- WHAT YOU NEED TO DO
Give again, word for word, every line below from the one that has "Open the Tokens tab" through the one that has "The image size is (686, 368).", both included, and no others.

- SOURCE INFORMATION
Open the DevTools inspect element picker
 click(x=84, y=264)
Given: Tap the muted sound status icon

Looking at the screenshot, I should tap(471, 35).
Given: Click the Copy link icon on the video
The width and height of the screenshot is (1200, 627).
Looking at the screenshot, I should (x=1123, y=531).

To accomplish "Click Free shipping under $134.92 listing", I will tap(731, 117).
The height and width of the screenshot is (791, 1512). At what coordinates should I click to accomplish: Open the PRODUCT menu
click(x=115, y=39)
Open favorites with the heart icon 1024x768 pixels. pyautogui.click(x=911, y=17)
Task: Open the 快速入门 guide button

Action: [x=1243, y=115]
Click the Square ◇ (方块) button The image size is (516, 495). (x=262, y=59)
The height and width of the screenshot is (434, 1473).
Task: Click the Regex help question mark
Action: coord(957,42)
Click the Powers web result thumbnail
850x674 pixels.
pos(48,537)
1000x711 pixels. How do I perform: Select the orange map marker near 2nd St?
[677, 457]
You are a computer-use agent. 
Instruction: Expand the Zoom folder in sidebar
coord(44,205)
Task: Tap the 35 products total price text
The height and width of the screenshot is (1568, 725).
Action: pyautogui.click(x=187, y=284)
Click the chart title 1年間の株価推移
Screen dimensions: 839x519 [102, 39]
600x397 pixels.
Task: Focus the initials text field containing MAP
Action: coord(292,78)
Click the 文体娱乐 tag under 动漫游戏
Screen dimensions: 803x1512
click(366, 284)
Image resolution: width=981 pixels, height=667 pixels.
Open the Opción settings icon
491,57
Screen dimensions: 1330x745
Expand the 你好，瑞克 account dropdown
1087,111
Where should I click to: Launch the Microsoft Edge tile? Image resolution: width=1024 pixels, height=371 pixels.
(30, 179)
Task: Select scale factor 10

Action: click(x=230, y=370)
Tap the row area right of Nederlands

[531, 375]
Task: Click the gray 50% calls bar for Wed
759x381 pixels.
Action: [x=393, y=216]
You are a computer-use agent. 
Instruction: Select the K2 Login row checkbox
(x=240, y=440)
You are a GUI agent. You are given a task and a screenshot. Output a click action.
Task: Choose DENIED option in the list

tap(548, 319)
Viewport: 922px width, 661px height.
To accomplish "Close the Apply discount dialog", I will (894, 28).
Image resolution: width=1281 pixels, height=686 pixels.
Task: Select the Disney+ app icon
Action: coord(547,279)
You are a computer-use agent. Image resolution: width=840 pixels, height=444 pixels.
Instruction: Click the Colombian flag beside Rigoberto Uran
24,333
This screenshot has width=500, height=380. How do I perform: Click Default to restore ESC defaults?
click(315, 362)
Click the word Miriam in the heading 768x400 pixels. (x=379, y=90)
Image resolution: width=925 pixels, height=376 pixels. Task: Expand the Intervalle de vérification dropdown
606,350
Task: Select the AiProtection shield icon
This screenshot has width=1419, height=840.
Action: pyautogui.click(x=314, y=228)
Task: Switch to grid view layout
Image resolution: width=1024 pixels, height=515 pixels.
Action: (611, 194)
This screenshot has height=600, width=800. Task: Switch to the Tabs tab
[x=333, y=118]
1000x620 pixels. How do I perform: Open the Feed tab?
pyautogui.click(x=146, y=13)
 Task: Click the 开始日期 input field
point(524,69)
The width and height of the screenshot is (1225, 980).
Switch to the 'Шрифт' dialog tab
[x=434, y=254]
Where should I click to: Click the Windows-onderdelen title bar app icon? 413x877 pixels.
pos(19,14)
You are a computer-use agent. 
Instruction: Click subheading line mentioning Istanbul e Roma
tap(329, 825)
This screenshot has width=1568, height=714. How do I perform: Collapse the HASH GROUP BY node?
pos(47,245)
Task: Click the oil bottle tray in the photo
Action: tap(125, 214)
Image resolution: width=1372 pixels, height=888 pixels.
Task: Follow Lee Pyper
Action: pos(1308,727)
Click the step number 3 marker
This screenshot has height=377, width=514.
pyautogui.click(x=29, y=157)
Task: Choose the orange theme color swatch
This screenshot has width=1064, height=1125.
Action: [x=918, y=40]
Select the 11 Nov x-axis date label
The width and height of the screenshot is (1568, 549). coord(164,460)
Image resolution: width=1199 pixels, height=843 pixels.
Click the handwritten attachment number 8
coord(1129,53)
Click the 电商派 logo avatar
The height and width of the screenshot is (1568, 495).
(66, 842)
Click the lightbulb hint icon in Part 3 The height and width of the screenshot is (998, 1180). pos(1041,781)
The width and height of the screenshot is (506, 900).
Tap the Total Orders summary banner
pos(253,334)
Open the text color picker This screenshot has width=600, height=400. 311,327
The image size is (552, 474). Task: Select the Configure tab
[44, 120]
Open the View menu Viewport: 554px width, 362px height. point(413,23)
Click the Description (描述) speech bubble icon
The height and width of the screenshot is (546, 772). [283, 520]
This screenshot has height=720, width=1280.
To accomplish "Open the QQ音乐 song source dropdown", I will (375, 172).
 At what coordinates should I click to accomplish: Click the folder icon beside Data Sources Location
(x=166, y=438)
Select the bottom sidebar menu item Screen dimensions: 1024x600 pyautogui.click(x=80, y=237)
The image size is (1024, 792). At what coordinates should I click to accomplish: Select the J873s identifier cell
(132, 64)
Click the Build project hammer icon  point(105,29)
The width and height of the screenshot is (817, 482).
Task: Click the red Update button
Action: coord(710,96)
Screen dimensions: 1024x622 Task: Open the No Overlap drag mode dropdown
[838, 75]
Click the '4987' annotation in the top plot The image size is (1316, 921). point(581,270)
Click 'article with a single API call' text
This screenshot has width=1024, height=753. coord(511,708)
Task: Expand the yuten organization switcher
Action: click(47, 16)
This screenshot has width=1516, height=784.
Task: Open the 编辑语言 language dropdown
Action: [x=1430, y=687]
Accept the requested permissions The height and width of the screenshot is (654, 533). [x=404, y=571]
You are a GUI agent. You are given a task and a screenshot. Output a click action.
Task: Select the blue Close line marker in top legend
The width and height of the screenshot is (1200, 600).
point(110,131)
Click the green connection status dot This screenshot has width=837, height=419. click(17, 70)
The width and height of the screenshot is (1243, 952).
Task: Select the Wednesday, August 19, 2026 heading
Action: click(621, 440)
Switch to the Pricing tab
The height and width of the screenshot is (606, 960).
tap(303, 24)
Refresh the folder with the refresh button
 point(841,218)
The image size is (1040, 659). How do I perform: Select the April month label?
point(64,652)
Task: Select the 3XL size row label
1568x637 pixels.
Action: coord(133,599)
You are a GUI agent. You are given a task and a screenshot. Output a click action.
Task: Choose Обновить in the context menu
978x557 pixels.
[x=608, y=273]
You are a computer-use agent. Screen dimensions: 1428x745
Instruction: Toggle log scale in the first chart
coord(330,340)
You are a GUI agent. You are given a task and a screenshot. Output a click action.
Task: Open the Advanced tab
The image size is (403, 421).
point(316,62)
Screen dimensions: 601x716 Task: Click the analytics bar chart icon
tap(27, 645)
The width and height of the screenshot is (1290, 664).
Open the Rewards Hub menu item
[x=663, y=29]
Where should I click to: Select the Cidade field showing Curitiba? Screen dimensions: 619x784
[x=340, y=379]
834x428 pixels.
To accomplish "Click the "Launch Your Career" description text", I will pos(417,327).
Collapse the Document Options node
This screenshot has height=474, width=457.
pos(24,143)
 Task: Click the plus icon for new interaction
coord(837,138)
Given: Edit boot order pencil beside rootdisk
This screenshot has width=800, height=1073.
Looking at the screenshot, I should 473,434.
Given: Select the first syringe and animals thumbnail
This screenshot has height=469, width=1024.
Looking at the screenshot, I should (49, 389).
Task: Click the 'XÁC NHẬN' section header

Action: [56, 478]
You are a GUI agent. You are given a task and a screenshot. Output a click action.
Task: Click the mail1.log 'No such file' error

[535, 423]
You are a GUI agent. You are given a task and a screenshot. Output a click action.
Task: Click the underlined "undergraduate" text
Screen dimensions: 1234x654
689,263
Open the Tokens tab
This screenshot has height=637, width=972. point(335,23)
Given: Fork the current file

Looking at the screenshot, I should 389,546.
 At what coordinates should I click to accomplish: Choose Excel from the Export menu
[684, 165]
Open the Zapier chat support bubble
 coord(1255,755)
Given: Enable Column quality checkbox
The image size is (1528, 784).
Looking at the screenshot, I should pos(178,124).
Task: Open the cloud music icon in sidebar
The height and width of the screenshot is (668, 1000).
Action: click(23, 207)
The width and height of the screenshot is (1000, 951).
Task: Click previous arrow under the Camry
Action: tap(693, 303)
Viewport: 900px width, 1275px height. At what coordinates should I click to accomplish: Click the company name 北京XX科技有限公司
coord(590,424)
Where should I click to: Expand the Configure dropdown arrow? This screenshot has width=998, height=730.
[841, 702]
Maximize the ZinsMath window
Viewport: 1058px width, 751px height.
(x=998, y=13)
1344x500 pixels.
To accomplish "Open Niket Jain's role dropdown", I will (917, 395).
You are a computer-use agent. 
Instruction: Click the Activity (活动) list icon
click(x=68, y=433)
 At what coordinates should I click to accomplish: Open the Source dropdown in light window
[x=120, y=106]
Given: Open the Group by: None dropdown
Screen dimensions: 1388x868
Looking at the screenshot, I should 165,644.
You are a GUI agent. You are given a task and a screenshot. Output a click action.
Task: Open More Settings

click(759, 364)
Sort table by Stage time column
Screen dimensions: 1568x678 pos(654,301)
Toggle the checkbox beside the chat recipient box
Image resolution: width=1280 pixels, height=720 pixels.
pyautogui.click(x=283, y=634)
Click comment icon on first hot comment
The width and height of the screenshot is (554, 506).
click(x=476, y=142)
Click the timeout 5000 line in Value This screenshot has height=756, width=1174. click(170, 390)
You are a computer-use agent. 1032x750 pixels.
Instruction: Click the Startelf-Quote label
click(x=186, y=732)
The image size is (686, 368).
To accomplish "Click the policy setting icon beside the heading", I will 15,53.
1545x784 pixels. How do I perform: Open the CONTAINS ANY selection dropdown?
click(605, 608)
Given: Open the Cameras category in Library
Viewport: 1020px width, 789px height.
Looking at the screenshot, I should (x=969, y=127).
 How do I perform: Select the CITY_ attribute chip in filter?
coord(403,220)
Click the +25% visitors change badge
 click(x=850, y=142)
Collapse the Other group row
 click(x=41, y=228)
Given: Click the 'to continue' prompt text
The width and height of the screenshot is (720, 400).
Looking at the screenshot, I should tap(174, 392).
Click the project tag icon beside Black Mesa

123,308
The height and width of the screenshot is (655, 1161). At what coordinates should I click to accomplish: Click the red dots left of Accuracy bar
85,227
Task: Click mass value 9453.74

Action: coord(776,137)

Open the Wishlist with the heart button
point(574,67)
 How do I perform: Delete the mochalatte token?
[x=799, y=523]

- SOLUTION FOR THIS TASK
Open the Tokens tab
This screenshot has height=637, width=972. point(335,23)
Given: Fork the current file

Looking at the screenshot, I should 389,546.
 At what coordinates should I click to accomplish: Choose Excel from the Export menu
[684, 165]
Open the Zapier chat support bubble
 coord(1255,755)
Given: Enable Column quality checkbox
The image size is (1528, 784).
Looking at the screenshot, I should pos(178,124).
Task: Open the cloud music icon in sidebar
The height and width of the screenshot is (668, 1000).
Action: click(23, 207)
The width and height of the screenshot is (1000, 951).
Task: Click previous arrow under the Camry
Action: tap(693, 303)
Viewport: 900px width, 1275px height. At what coordinates should I click to accomplish: Click the company name 北京XX科技有限公司
coord(590,424)
Where should I click to: Expand the Configure dropdown arrow? This screenshot has width=998, height=730.
[841, 702]
Maximize the ZinsMath window
Viewport: 1058px width, 751px height.
(x=998, y=13)
1344x500 pixels.
To accomplish "Open Niket Jain's role dropdown", I will (917, 395).
You are a computer-use agent. 
Instruction: Click the Activity (活动) list icon
click(x=68, y=433)
 At what coordinates should I click to accomplish: Open the Source dropdown in light window
[x=120, y=106]
Given: Open the Group by: None dropdown
Screen dimensions: 1388x868
Looking at the screenshot, I should 165,644.
You are a GUI agent. You are given a task and a screenshot. Output a click action.
Task: Open More Settings

click(759, 364)
Sort table by Stage time column
Screen dimensions: 1568x678 pos(654,301)
Toggle the checkbox beside the chat recipient box
Image resolution: width=1280 pixels, height=720 pixels.
pyautogui.click(x=283, y=634)
Click comment icon on first hot comment
The width and height of the screenshot is (554, 506).
click(x=476, y=142)
Click the timeout 5000 line in Value This screenshot has height=756, width=1174. click(170, 390)
You are a computer-use agent. 1032x750 pixels.
Instruction: Click the Startelf-Quote label
click(x=186, y=732)
The image size is (686, 368).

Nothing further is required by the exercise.